-- Text --
┄┄┄┄┄┄┄┄┄┄

MAMEUI has been considered "bad" by the MAME developers for at least 10 years. The modifications to MAME needed to make MAMEUI are incredibly invasive and damaging. Yes, damaging. MAMEUI has routinely had bugs above and beyond baseline MAME.
That said, MAMEUI was not "targeted for destruction" like some seem to think. The aim of getting the code GPL was to add to the ease of maintenance for the future-- MAME now has the ability to assmililate other GPL-compatible cores and other code, and for other GPL authors to use MAME code.
You're not stuck with the embedded UI. There are dozens upon dozens of extremely high quality front ends that don't require any invasive surgery and thus will continue to be easily maintained and won't care one bit about whether MAME is under the old MAME license or the new GPL one.
MAME as a whole is not about "playing old games". It's about preservation, and moving it to GPL is one step closer to getting it into museums and other places that would really love to use it for such.
As for liability, I'm no lawyer but I can tell you that compiling a new MAMEUI without getting the license worked out would put you at risk of being sued by any single person who has contributed to the MAMEUI code over the past 20 years and has an objection to their code being GPL.
I don't see this being a huge problem, at least partially because it's being handled appropriately. Rather than screaming and crying, at least one responsible MAMEUI dev is already approaching as many code authors as possible to get things licensed properly and likely will have this resolved before a new MAME release comes out.

┄┄┄┄┄┄┄┄┄┄

-- Material provided --
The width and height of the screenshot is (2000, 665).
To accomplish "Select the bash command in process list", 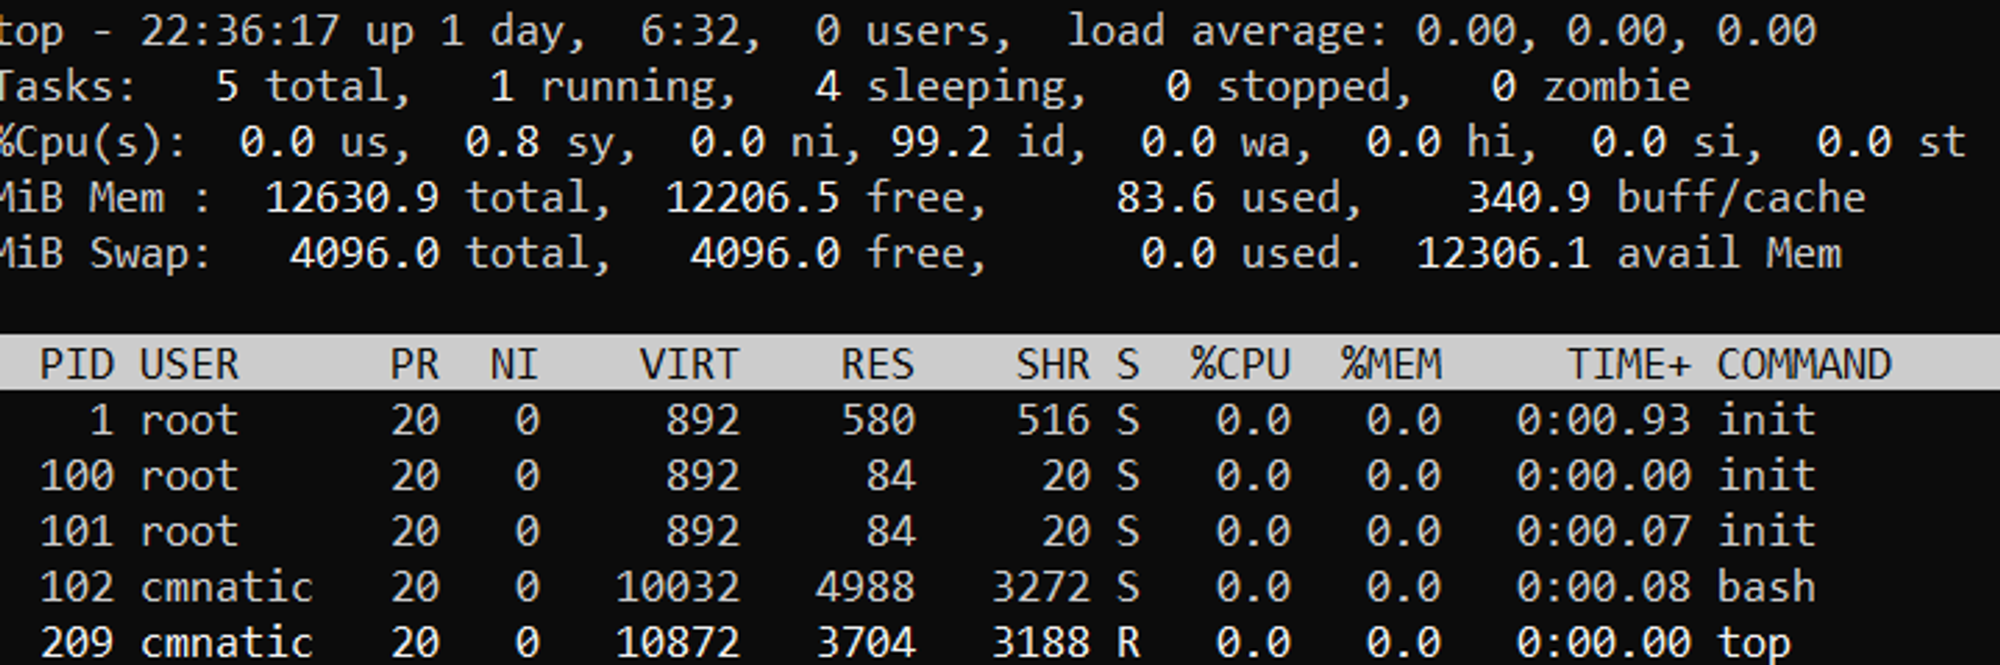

┄┄┄┄┄┄┄┄┄┄

-- Exercise set --
A – Answer these questions using the MAMEUI text:
(i) For how long have the MAME developers considered MAMEUI "bad"?
(ii) What is MAME as a whole said to be about, rather than "playing old games"?
(iii) Who could sue someone who compiles a new MAMEUI without getting the license worked out?
B – Condense the paragraph of the MAMEUI text that begins "That said, MAMEUI was not" into fewer words, keeping its main facts.
C – Reproduce the MAMEUI text word for word, from "I don't see" up to and including "release comes out.".

-- Responses to the tasks --
A –
(i) For at least 10 years.
(ii) Preservation.
(iii) Any single person who has contributed to the MAMEUI code over the past 20 years and objects to their code being GPL.

B – MAMEUI was not targeted for destruction. The move to the GPL was meant to make future maintenance easier. MAME can now incorporate other GPL-compatible cores and code, and other GPL authors can use MAME code.

C –
I don't see this being a huge problem, at least partially because it's being handled appropriately. Rather than screaming and crying, at least one responsible MAMEUI dev is already approaching as many code authors as possible to get things licensed properly and likely will have this resolved before a new MAME release comes out.